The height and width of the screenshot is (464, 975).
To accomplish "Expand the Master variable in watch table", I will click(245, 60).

==

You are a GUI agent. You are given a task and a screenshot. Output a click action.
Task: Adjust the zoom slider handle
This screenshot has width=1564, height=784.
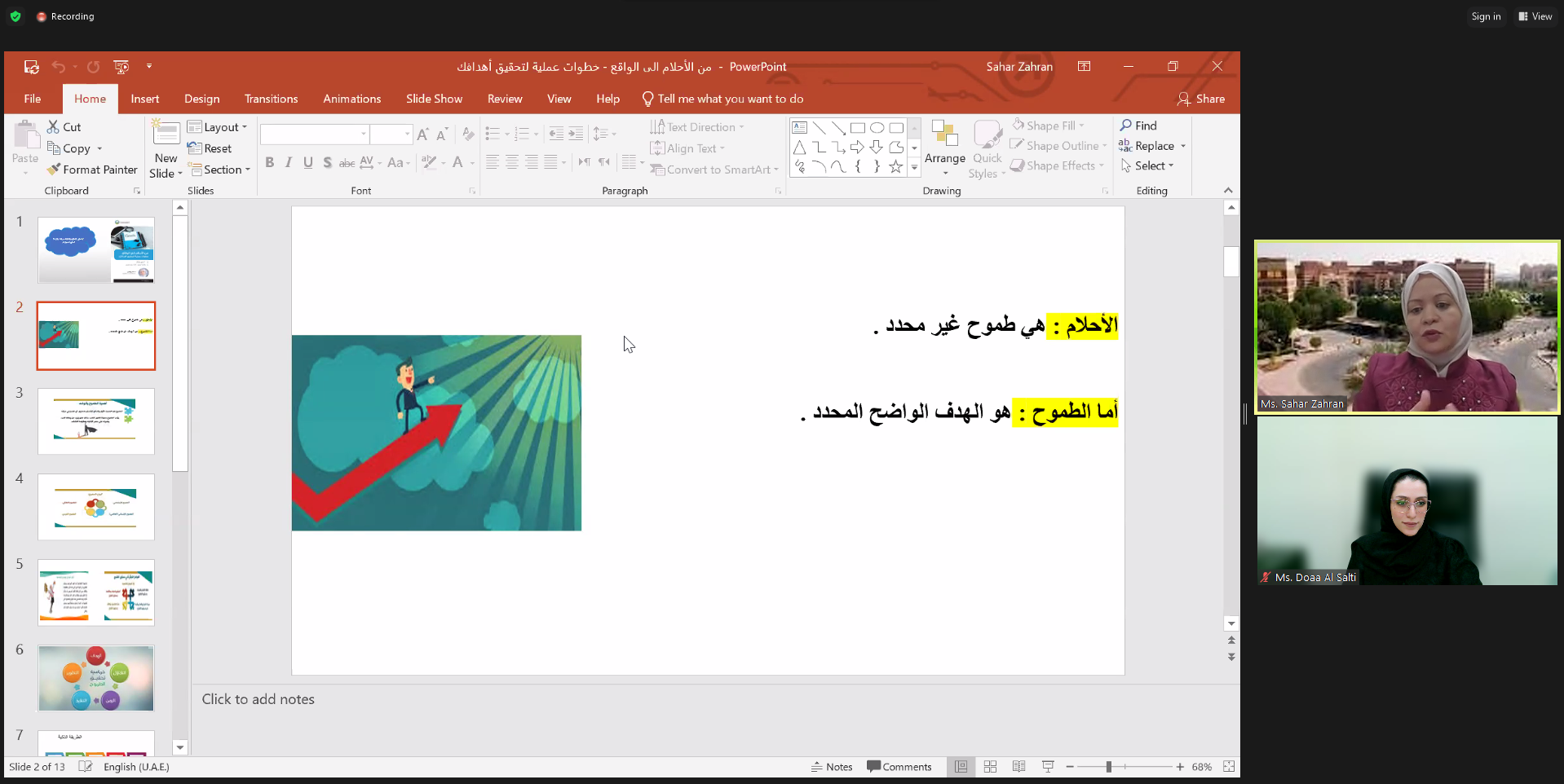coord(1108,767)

--- Problem details ---
When a line in the material includes the word "click", copy it out.

--- Answer space ---
To accomplish "Expand the Master variable in watch table", I will click(245, 60).
You are a GUI agent. You are given a task and a screenshot. Output a click action.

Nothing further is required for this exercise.